## [DIRECTIONS FOR THIS TASK]
Copy out the items word for word, from the line containing "You are a computer-use agent. Image" to the end of the items, with both ends included.

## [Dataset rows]
>> Start
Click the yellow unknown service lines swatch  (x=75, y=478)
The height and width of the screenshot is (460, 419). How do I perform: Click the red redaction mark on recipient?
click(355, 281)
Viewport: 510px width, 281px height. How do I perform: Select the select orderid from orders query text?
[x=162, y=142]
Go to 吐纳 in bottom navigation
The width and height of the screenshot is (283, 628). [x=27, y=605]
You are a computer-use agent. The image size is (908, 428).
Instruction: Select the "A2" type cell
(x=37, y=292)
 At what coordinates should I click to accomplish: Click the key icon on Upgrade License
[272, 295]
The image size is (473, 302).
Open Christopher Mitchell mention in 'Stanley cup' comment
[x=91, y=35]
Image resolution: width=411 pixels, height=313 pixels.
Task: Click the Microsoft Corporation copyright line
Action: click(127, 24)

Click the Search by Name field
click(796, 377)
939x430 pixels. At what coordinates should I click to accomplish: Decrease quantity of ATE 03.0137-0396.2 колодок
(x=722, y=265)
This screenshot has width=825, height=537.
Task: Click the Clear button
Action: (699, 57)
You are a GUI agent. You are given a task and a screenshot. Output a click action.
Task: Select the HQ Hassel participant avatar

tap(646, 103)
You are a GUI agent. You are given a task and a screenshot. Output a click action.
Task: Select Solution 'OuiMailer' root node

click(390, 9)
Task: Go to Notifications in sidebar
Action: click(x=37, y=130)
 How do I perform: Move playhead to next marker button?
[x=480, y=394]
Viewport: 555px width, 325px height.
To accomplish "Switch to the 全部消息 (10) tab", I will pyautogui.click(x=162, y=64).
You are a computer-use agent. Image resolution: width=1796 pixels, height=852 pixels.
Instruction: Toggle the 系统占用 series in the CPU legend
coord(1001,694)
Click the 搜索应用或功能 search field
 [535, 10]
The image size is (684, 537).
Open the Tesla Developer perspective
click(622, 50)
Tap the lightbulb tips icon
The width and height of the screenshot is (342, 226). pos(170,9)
>> End
## [WRITTEN RESPONSE]
You are a computer-use agent. Image resolution: width=1796 pixels, height=852 pixels.
Instruction: Toggle the 系统占用 series in the CPU legend
coord(1001,694)
Click the 搜索应用或功能 search field
 [535, 10]
The image size is (684, 537).
Open the Tesla Developer perspective
click(622, 50)
Tap the lightbulb tips icon
The width and height of the screenshot is (342, 226). pos(170,9)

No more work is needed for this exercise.